Items from a data source:
= = =
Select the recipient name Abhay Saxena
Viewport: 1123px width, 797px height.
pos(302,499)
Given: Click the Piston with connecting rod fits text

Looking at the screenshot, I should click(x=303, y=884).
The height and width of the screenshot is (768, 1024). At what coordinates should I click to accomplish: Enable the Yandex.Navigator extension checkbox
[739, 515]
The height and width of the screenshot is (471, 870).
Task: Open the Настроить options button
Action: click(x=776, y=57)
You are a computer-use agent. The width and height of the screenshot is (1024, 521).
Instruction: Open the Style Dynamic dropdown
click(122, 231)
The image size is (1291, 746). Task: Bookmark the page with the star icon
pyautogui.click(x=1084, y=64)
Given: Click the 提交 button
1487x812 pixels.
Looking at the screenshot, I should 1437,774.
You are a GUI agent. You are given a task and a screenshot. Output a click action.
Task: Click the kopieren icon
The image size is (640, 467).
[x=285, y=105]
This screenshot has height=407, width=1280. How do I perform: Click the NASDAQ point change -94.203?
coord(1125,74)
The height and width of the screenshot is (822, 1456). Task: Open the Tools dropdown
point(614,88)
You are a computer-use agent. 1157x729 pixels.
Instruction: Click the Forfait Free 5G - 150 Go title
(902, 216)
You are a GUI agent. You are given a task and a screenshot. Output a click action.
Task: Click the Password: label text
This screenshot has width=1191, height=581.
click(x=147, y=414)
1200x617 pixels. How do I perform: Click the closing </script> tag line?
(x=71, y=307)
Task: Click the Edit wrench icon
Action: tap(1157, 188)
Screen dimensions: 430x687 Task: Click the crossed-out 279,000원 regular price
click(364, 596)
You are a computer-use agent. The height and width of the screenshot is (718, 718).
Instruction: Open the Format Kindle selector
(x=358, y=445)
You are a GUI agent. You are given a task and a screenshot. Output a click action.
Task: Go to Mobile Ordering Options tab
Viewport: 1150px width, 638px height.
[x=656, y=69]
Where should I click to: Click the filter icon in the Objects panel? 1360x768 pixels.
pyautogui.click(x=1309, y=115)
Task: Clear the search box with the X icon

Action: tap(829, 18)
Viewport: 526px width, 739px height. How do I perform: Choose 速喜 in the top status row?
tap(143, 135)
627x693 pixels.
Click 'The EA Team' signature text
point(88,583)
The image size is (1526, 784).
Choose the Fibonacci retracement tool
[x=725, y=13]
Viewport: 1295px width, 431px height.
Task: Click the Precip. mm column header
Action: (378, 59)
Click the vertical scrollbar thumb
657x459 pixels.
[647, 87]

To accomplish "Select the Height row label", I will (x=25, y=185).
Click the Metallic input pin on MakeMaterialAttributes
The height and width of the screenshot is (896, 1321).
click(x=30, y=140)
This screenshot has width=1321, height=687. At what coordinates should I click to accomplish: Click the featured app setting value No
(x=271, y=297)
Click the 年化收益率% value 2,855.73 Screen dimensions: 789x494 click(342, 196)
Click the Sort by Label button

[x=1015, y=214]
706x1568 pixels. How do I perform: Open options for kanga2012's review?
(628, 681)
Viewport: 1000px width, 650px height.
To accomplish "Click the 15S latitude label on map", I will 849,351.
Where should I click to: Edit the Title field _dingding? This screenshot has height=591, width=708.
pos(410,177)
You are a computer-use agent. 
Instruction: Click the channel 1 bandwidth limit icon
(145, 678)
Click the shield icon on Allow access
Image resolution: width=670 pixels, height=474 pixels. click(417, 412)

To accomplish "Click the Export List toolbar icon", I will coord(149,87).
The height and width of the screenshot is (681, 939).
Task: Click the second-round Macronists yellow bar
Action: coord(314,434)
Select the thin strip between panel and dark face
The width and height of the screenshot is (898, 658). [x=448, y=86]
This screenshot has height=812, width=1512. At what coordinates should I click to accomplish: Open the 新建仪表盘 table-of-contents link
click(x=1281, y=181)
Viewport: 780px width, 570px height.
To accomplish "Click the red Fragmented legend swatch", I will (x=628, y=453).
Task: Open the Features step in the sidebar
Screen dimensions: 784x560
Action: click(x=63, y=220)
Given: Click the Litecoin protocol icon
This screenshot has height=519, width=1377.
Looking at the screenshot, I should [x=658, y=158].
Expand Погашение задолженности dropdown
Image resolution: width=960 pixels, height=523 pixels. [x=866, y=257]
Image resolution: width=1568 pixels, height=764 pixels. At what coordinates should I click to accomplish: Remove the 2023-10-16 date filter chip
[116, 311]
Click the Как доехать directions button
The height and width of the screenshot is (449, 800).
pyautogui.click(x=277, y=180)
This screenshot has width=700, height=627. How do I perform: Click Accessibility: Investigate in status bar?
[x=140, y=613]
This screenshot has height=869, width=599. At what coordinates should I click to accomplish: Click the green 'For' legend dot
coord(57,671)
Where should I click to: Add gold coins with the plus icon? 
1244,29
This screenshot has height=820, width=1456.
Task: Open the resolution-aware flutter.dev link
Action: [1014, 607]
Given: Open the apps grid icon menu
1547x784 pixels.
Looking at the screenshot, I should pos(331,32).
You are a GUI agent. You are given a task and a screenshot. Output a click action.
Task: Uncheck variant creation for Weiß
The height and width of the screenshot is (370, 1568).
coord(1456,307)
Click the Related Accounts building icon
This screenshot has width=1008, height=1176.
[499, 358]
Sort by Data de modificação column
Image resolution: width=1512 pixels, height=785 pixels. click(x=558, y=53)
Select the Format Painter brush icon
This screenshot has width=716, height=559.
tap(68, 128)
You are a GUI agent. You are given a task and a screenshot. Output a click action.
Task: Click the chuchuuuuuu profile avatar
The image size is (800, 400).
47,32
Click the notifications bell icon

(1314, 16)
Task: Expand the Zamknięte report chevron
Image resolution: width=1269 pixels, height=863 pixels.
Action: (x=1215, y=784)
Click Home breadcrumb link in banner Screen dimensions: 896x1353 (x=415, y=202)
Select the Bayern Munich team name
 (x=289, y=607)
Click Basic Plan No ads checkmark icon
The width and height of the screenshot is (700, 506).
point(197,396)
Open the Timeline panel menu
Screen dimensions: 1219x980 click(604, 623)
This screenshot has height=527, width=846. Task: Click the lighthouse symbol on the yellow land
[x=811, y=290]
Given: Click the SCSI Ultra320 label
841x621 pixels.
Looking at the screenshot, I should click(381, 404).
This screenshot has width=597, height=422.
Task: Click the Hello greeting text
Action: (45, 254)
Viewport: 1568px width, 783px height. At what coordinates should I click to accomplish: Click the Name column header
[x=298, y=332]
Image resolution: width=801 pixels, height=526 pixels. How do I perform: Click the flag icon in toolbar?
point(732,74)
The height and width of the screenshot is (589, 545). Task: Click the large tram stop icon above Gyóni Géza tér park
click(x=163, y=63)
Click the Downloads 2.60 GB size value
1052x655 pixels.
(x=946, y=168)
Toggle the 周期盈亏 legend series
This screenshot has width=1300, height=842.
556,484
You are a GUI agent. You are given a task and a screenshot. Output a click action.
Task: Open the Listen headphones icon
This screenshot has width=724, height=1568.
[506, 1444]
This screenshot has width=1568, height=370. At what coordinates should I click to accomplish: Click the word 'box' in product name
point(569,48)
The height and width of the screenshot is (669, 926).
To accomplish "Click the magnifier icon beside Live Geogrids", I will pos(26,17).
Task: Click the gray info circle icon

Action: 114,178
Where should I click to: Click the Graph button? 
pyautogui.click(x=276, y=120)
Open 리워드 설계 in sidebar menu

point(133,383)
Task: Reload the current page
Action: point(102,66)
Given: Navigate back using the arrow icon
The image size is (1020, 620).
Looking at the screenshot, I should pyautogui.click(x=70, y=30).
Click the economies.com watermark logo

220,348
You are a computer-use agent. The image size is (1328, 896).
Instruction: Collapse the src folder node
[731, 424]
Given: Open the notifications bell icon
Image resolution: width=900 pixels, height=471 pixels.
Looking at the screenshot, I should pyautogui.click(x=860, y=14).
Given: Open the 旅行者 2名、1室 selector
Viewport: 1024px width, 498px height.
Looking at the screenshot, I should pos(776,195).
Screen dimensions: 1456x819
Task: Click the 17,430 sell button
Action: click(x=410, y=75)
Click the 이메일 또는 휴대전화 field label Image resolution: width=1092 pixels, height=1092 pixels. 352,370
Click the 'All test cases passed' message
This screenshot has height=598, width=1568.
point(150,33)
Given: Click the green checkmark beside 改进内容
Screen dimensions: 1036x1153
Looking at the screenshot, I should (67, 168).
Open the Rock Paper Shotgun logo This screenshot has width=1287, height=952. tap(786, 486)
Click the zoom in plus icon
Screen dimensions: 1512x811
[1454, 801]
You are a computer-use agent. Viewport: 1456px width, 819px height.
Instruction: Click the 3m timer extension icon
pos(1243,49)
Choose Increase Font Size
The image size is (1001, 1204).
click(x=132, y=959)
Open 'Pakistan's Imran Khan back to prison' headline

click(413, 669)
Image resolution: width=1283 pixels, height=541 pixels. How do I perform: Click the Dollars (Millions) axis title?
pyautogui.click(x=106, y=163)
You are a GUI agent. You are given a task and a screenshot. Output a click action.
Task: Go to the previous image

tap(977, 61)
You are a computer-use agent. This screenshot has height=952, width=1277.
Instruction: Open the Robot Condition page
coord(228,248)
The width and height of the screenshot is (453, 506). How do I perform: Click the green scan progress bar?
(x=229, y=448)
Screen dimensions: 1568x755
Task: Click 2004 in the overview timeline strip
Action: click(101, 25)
= = =
* **WORK TO BE COMPLETED**
Pull out the lines from the start of the records through the line that contains "tap(143, 135)", and reproduce them with no changes.

* **THE ANSWER**
Select the recipient name Abhay Saxena
Viewport: 1123px width, 797px height.
pos(302,499)
Given: Click the Piston with connecting rod fits text

Looking at the screenshot, I should click(x=303, y=884).
The height and width of the screenshot is (768, 1024). At what coordinates should I click to accomplish: Enable the Yandex.Navigator extension checkbox
[739, 515]
The height and width of the screenshot is (471, 870).
Task: Open the Настроить options button
Action: click(x=776, y=57)
You are a computer-use agent. The width and height of the screenshot is (1024, 521).
Instruction: Open the Style Dynamic dropdown
click(122, 231)
The image size is (1291, 746). Task: Bookmark the page with the star icon
pyautogui.click(x=1084, y=64)
Given: Click the 提交 button
1487x812 pixels.
Looking at the screenshot, I should 1437,774.
You are a GUI agent. You are given a task and a screenshot. Output a click action.
Task: Click the kopieren icon
The image size is (640, 467).
[x=285, y=105]
This screenshot has height=407, width=1280. How do I perform: Click the NASDAQ point change -94.203?
coord(1125,74)
The height and width of the screenshot is (822, 1456). Task: Open the Tools dropdown
point(614,88)
You are a computer-use agent. 1157x729 pixels.
Instruction: Click the Forfait Free 5G - 150 Go title
(902, 216)
You are a GUI agent. You are given a task and a screenshot. Output a click action.
Task: Click the Password: label text
This screenshot has width=1191, height=581.
click(x=147, y=414)
1200x617 pixels. How do I perform: Click the closing </script> tag line?
(x=71, y=307)
Task: Click the Edit wrench icon
Action: tap(1157, 188)
Screen dimensions: 430x687 Task: Click the crossed-out 279,000원 regular price
click(364, 596)
You are a computer-use agent. The height and width of the screenshot is (718, 718).
Instruction: Open the Format Kindle selector
(x=358, y=445)
You are a GUI agent. You are given a task and a screenshot. Output a click action.
Task: Go to Mobile Ordering Options tab
Viewport: 1150px width, 638px height.
[x=656, y=69]
Where should I click to: Click the filter icon in the Objects panel? 1360x768 pixels.
pyautogui.click(x=1309, y=115)
Task: Clear the search box with the X icon

Action: tap(829, 18)
Viewport: 526px width, 739px height. How do I perform: Choose 速喜 in the top status row?
tap(143, 135)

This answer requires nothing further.